Indien de aanmelding ingevolge artikel 4, vijfde lid, in het kalenderjaar is ingediend, en vóór de aanmelding in dat jaar op het bedrijf is aangevangen met mestbe- of verwerking, doet de heffingplichtige in afwijking van het eerste lid binnen twee weken na de aanmelding opgave van de hoeveelheden en resultaten, bedoeld in het eerste lid, met betrekking tot de tot dan toe verstreken kwartalen van dat jaar.

Artikel

11

De bijlagen 2, 3 en 4 bij deze regeling liggen ter inzage in de bibliotheek van het Ministerie van Landbouw, Natuurbeheer en Visserij alsmede bij de Dienst Landelijke service bij regelingen (LASER) van het Ministerie van Landbouw, Natuurbeheer en Visserij.

Artikel

12

Deze regeling treedt in werking met ingang van 1 januari 1998.

Artikel

13

Deze regeling wordt aangehaald als: Vrijstellingsregeling mestbe- en verwerking Meststoffenwet.

Deze regeling zal met de toelichting in de Staatscourant worden geplaatst met uitzondering van de bijlagen 2, 3 en 4, die ter inzage worden gelegd.

VERZAMELDE GEGEVENS
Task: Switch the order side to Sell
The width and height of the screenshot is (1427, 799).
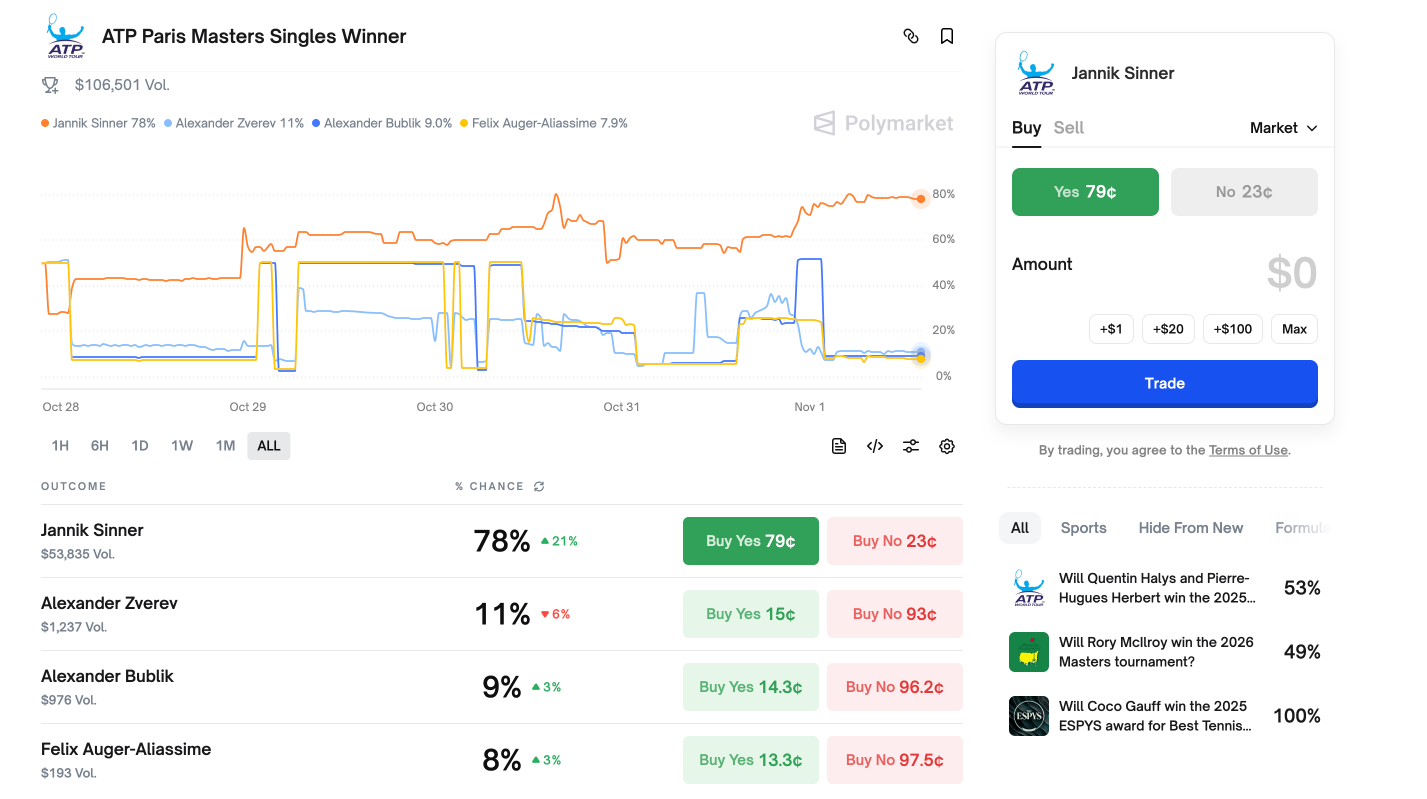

WERKINSTRUCTIES
(1) Schrijf uit het fragment alles over, van "Indien de aanmelding" tot en met "1 januari 1998.".
(2) Beantwoord de volgende vragen aan de hand van het fragment.
(a) Met ingang van welke datum treedt de regeling in werking?
(b) Onder welke naam wordt de regeling aangehaald?
(c) Binnen welke termijn na de aanmelding doet de heffingplichtige opgave als vóór de aanmelding al met mestbe- of verwerking is begonnen?
De lijst is afkomstig uit een andere bron dan het fragment.

RESULTATEN OP VOLGORDE
(1)
Indien de aanmelding ingevolge artikel 4, vijfde lid, in het kalenderjaar is ingediend, en vóór de aanmelding in dat jaar op het bedrijf is aangevangen met mestbe- of verwerking, doet de heffingplichtige in afwijking van het eerste lid binnen twee weken na de aanmelding opgave van de hoeveelheden en resultaten, bedoeld in het eerste lid, met betrekking tot de tot dan toe verstreken kwartalen van dat jaar.

Artikel

11

De bijlagen 2, 3 en 4 bij deze regeling liggen ter inzage in de bibliotheek van het Ministerie van Landbouw, Natuurbeheer en Visserij alsmede bij de Dienst Landelijke service bij regelingen (LASER) van het Ministerie van Landbouw, Natuurbeheer en Visserij.

Artikel

12

Deze regeling treedt in werking met ingang van 1 januari 1998.

(2)
(a) Met ingang van 1 januari 1998.
(b) Vrijstellingsregeling mestbe- en verwerking Meststoffenwet.
(c) Binnen twee weken na de aanmelding.